Disobedience, murder, deception, drunkenness, nudity, and rebellion sound pretty up-to-date, don't they? If you were God, what would you do with these sinners, men and women you had created in your own image?

"I'd probably destroy them!" you might reply, but that's not what God did. Instead, God called a man and his wife to leave their home and go to a new land so that He might give humanity a new beginning. Because of God's call and their obedient faith, Abraham and Sarah ultimately gave to the world the Jewish nation, the Bible, and the Savior. Where would we be today if Abraham and Sarah had not trusted God? (Abraham's and Sarah's original names were Abram and Sarai, but we will follow the example of Stephen in Acts 7:2 and use their new names [Gen. 17], since they are more familiar.)

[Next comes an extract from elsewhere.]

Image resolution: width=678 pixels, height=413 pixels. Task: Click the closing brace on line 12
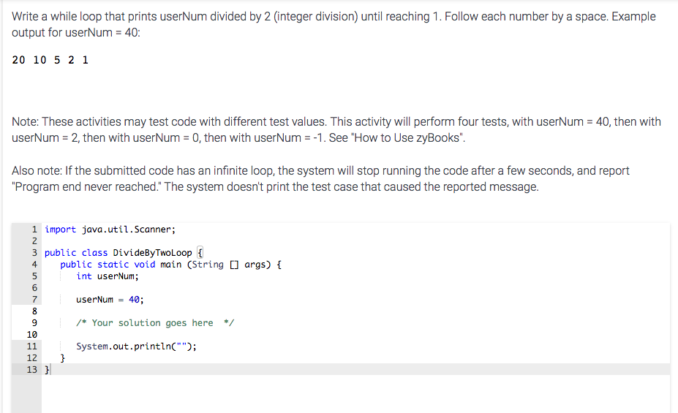coord(62,357)
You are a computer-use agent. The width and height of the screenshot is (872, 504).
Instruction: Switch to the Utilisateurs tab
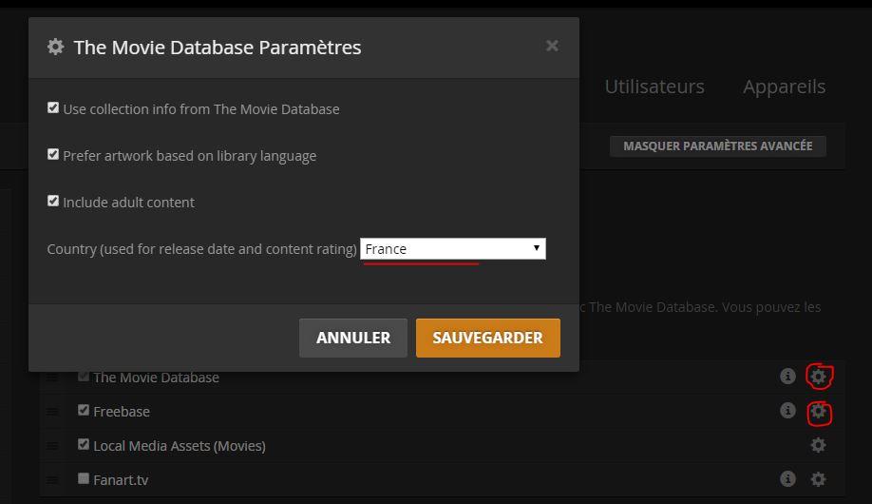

Consider the elements involved in their experience.

A Call (12:1a)

When God called. Salvation comes because God calls in grace and sinners respond by faith (Eph. 2:8–9; 2 Thess. 2:13–14). God called Abraham out of idolatry (Josh. 24:2) when he was in Ur of the Chaldees (Gen. 11:28, 31; 15:7; Neh. 9:7), a city devoted to Nannar, the moon-god. Abraham did not know the true God and had done nothing to deserve knowing Him, but God graciously called him. "Ye have not chosen me, but I have chosen you" (John 15:16).

Abraham was seventy-five years old when God called him, so age doesn't need to be an obstacle to faith. He trusted God for one hundred years (Gen. 25:7), and from his experience, we today can learn how to walk by faith and live to please the Lord.

Abraham was married to Sarah, his half sister (20:12), and they were childless. Yet God used them to found a great nation! "I called him [Abraham] alone, and blessed him, and increased him" (Isa. 51:2). Why would God call such an unlikely couple for such an important task? Paul gives you the answer in 1 Corinthians 1:26–31.

God called Abraham after the Gentiles had failed and turned away from the true and living God. That process of devolution is described in Romans 1:18–32. Man originally knew the true God, but he would not glorify Him or give thanks to Him for His gracious provision. Man substituted idols for the true and living God. Idolatry led to immorality and indecency; and before long, the Gentile world was so corrupt that God had to give it up (vv. 24, 26, 28). Then He called Abraham, the first Jew, and made a new beginning.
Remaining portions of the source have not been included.